Controversial high school board member Jill Manrique, who wore Palestinian headscarf at D219 graduation in Skokie, resigns – Chicago Tribune
Just over two months after Niles West High School District 219 School Board member Jill Manrique sparked controversy by wearing a Palestinian keffiyeh on the stage at the graduation ceremony at Niles West High School in Skokie, a historically Jewish suburb, she abruptly quit. , saying she can no longer afford to live in the neighborhood.
District 219 is accepting applications from residents interested in filling the vacancy on the Board of Directors left by Manrique’s departure.
“I had trouble finding accommodation in the neighborhood,” Manrique said, adding that the rent for his apartment had gone up by $600. “It was a big number and no improvements were made to the building. We haven’t even had consistent heat all winter.
Manrique, 37, a single mother of three, said she recently moved to Evanston where she found an affordable apartment.
She was elected to the Niles West High School School District 219 School Board in April 2019 and her term ended in the spring of 2023.
Manrique’s time on the board has not been without controversy. She said she knew her choice to wear a Palestinian cultural headdress, called a keffiyeh, around her neck at Niles West’s graduation ceremony on May 22 would be controversial, but she did it anyway to show support for Palestinian students who she says are marginalized and oppressed. at school and in the community at large.
The backlash against Manrique was swift. She said she received death threats and that some people accused her of being insensitive for wearing a keffiyeh to the graduation ceremony of a school that has a large number of Jewish students.

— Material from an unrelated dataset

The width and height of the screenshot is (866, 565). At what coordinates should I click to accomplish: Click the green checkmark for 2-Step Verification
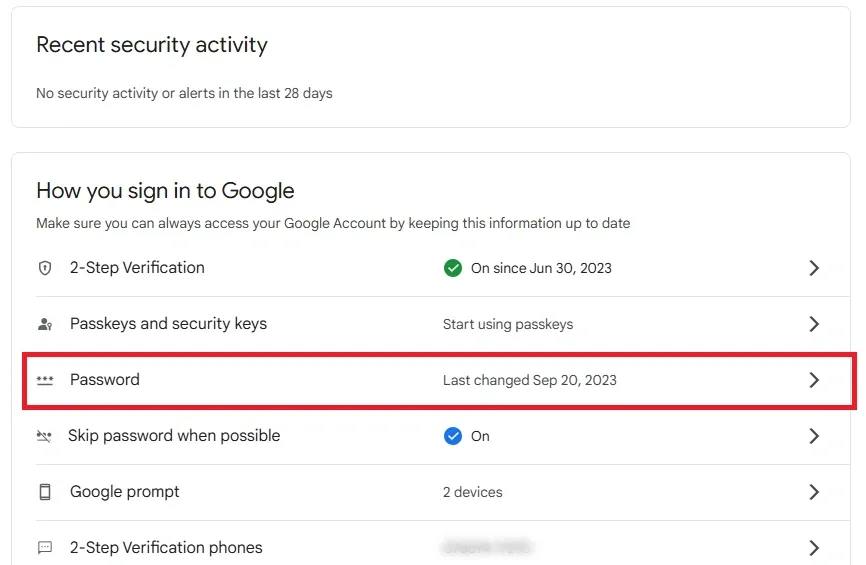coord(453,268)
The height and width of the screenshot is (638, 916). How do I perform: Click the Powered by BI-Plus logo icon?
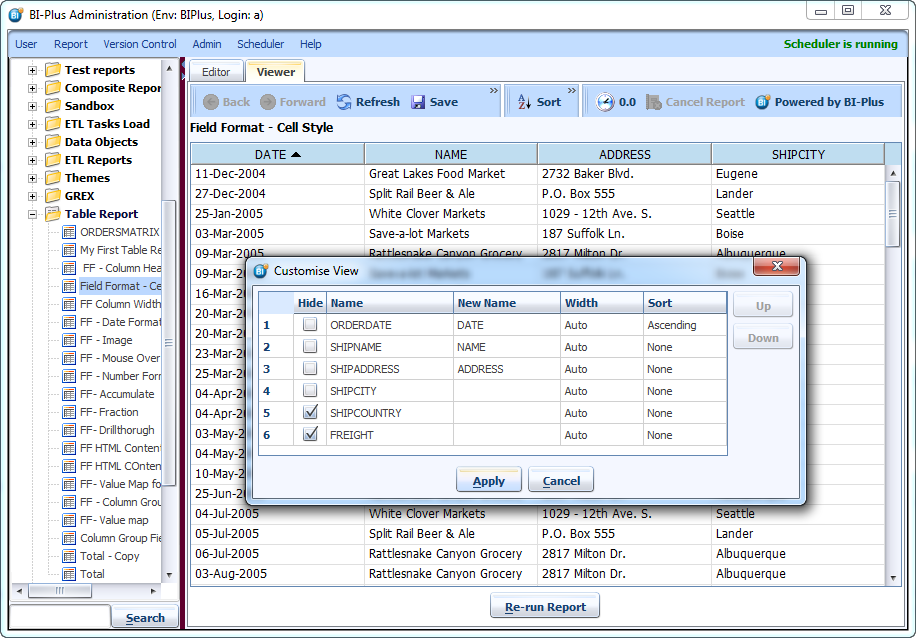tap(763, 102)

She said her resignation from the school board had nothing to do with the keffiyeh controversy.
“I know why I left and I think anyone who knows me would know that I’m not one to run away from a fight and I’m not a person who runs away from the people I’ve worked with,” she said. declared.
In her letter of resignation to the school board and the community, which she posted on her Twitter account, Manrique said she had no regrets about wearing the keffiyeh.
“Security is not cops with uniforms and guns roaming our hallways,” she wrote. “Safety is when our students, staff, and community members feel there is no other way into our spaces than their full, authentic selves…where children Palestinians can wear the keffiyeh without fear, and Jewish children can wear a yarmulke without fear, and Muslim children can wear a hijab without fear, and trans children can use any bathroom they like without fear.
“Safety means we can all live our lives without disruption or fear as ourselves,” she added. “Security means our families have safe housing, food, diapers, internet, clothing, child care and any other support they need to thrive.”
In a statement on its website, Niles Township High School District 219 said it is accepting applications from qualified applicants who would like to be appointed to School Board D219.
“The position became vacant due to the resignation of Ms. Jill Manrique, who resigned as a member of the Board of Directors on July 14, 2022,” he said. He also said the board would fill the vacancy resulting from Manrique’s resignation within the next two months, and that the person selected would serve on the board for the remainder of Manrique’s term, which ends in 2023. He also said that nominees should familiarize themselves with the board’s policies regarding the general duties and responsibilities of a board and board member, including fiduciary responsibilities, and compliance with board policies regarding conflicts of interest; ethics and the prohibition of gifts. Council policies are available on the District 219 website. Nominations must be submitted by noon August 4.
“We thank Ms. Manrique for her service to the D219 community and wish her well in her future endeavours,” April M. Stallworth, executive director of communications and partnerships with Niles Township High School District 219, said in an email. mail.
“I didn’t want to finish my term early,” Manrique said. “I loved being a member of the board of directors.”
“I hope whoever they put on the school board actually cares about the people, cares about the students, especially those who have not been heard and also cares about the workers in the building and uses this position power for good instead of just good for themselves,” she added.